Begin at the line containing "The height and" in the entries below and end at the line containing "charging text line"; transcribe that range exactly and nothing outside it.

## Entries supplied
________
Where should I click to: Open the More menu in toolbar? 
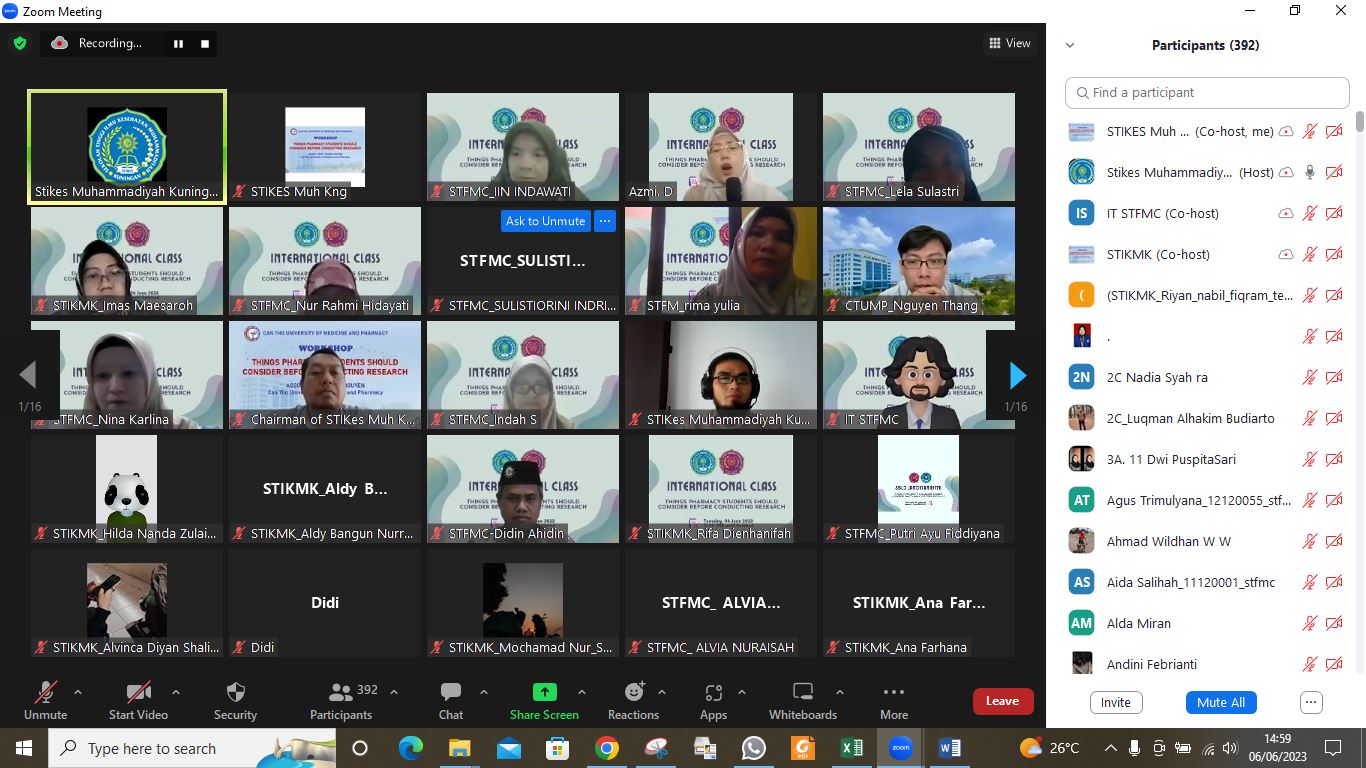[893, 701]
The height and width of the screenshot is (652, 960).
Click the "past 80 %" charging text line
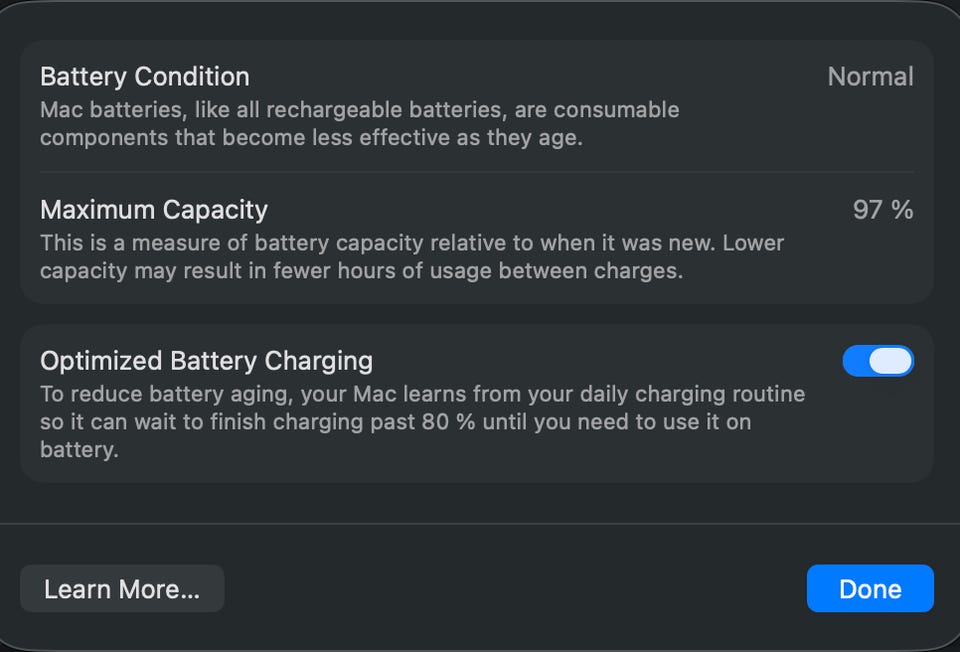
________
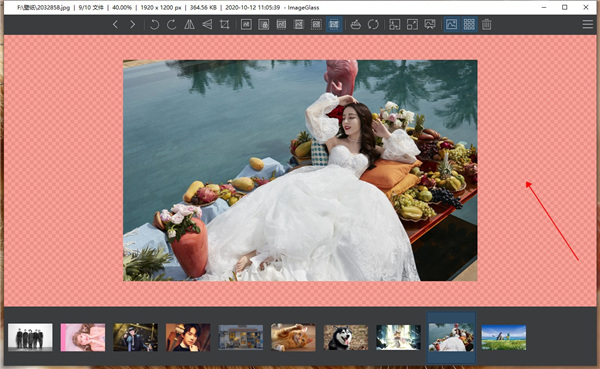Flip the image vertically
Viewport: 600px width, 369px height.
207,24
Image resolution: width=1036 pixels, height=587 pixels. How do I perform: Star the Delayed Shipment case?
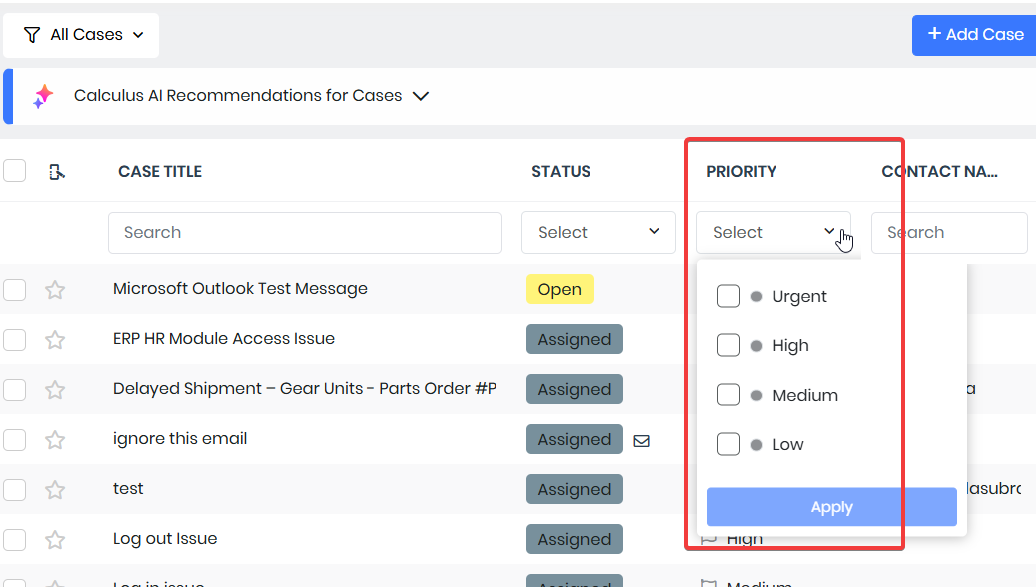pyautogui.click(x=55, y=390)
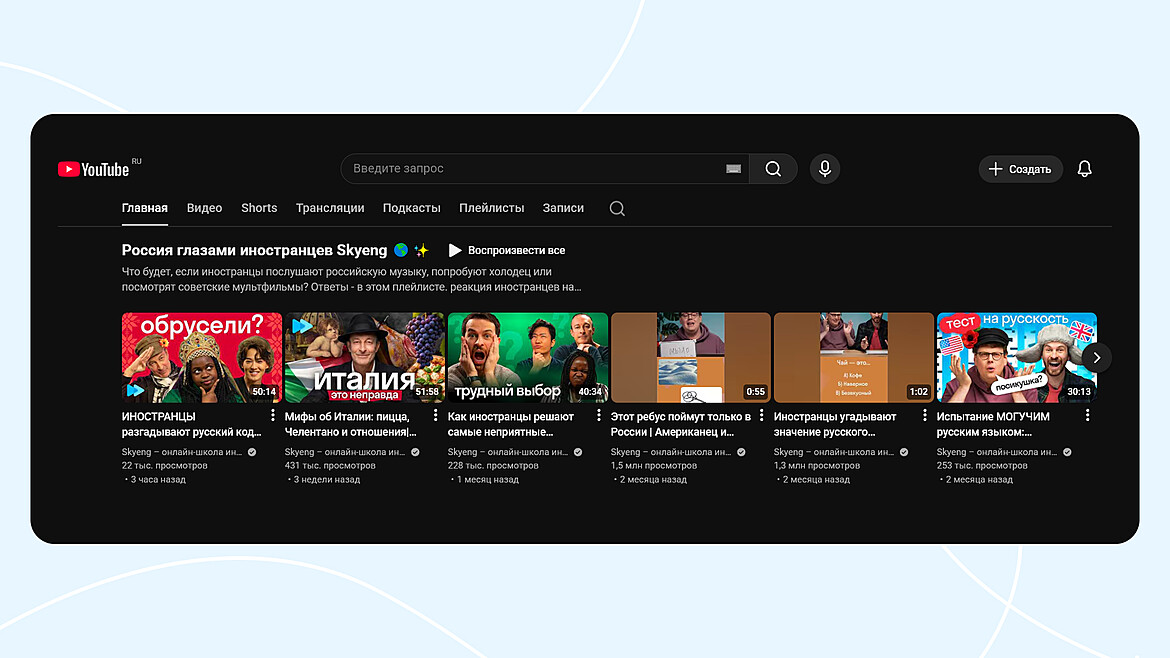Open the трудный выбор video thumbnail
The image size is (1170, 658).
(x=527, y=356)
________
## Result below
The height and width of the screenshot is (652, 960).
Click the "past 80 %" charging text line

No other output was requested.